I pushed the doors open and walked out onto my warm floored porch, i sat in my rocking chair which was placed in the corner under a old holly tree which i used to climb when i was younger.

My blanket was now wrapped around my shoulder as i hugged my knees.

The rest of the night passed in a blur, I read books, i listened to music i tried everything in my power to keep myself awake but eventually i have to give in to natural needs and sadly that means sleep. 

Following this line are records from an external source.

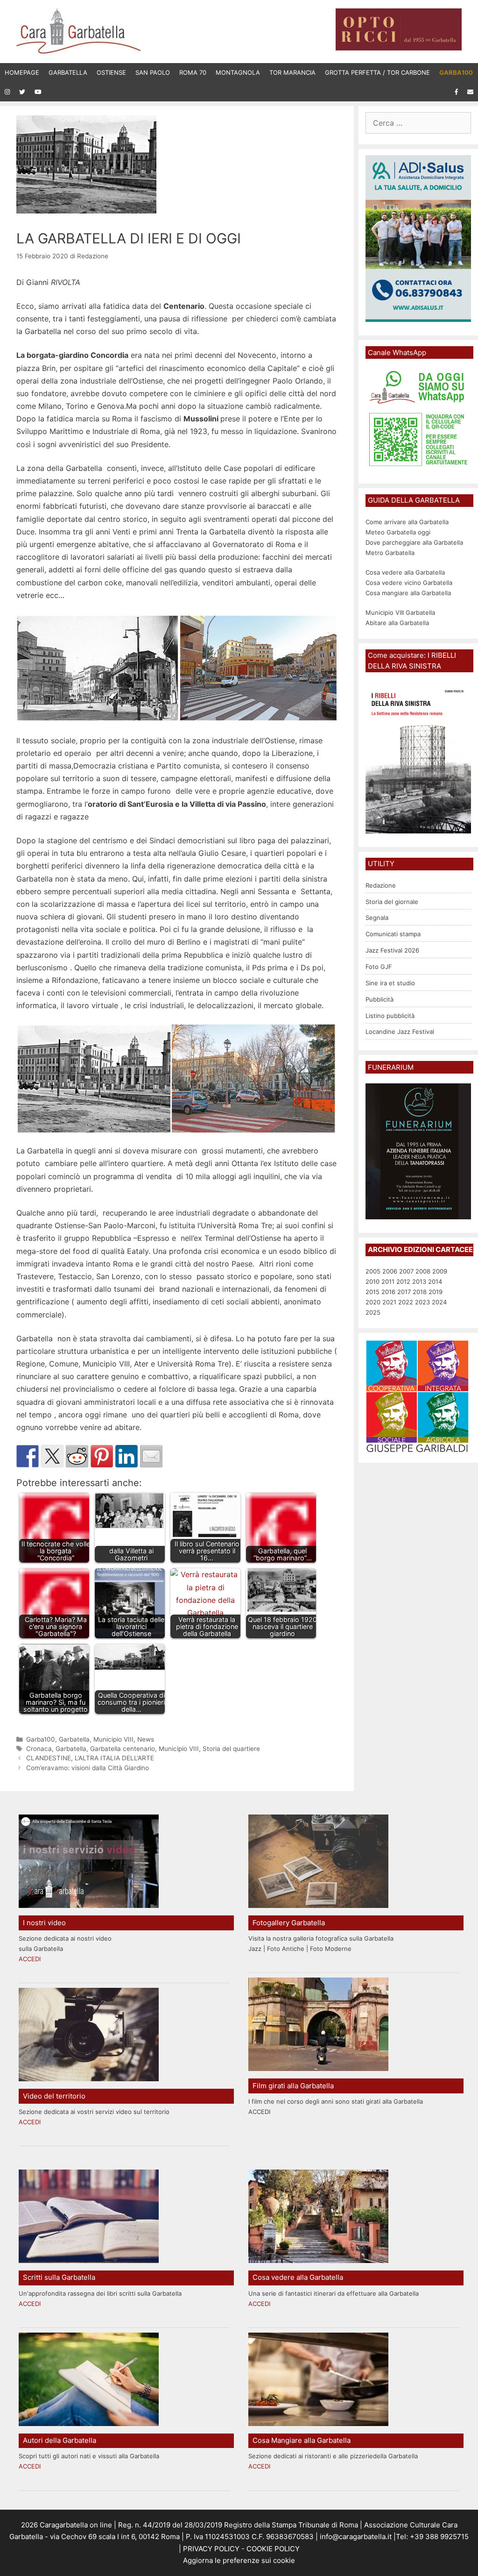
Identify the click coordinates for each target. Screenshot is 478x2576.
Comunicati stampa (393, 934)
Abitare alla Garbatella (397, 622)
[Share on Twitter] (52, 1456)
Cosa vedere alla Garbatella (405, 572)
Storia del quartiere (231, 1748)
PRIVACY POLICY (210, 2548)
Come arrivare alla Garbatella (407, 522)
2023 (422, 1302)
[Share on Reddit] (77, 1456)
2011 (387, 1281)
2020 (373, 1302)
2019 (436, 1291)
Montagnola (238, 72)
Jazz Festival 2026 (392, 950)
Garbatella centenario (122, 1748)
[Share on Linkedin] (126, 1456)
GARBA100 (456, 72)
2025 (373, 1312)
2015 (373, 1291)
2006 (389, 1271)
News (145, 1739)
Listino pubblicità (390, 1015)
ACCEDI (30, 1959)
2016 (388, 1291)
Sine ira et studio (390, 983)
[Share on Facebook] (27, 1456)
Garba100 (40, 1739)
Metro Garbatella (390, 552)
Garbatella (68, 72)
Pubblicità (380, 999)
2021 (389, 1302)
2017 (404, 1291)
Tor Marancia (292, 72)
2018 (420, 1291)
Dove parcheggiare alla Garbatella (414, 542)
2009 (439, 1271)
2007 (406, 1271)
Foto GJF (379, 966)
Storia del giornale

The next morning came quicker than i had expected, I brushed my teeth and lounged about but i new that time would come soon enough and i would have to face my fears ( or at least one of them ) My best friend, If i was completely honest i was scared, I don't want to do this and if i could, i'd bail within seconds of debating the matter but i couldn't be selfish I had to keep my parents believing that one counciling session was more than enough, if they new i that i really had no friend seeing as Fran has basically blocked me from her world i would be at Dr. Freeman's more than i would be at my own home.

"Say 'goodbye' to your dad before you go" he said with somewhat of a childish tone. I was never one for big soppy goodbyes or dramatic tears but i had to keep reminding myself that this isn't about me and i had to just go where the wave lead me.

"have a safe trip" I said with a bright smile

"Looked after your mum while im gone" he said and kissed me, so softly on the forhead that you'd think i were made of glass.

I huffed.

We stood at the bottom of the drive while dad drove of into the mere distance of the end of the street, It wasn't till i'd realise i was standing in the middle of my yard that Fran was shouting impatiently for me to get in her small dark red car that half the time wouldn't start.

"Oh yippee" i whispered to myself sarcastically.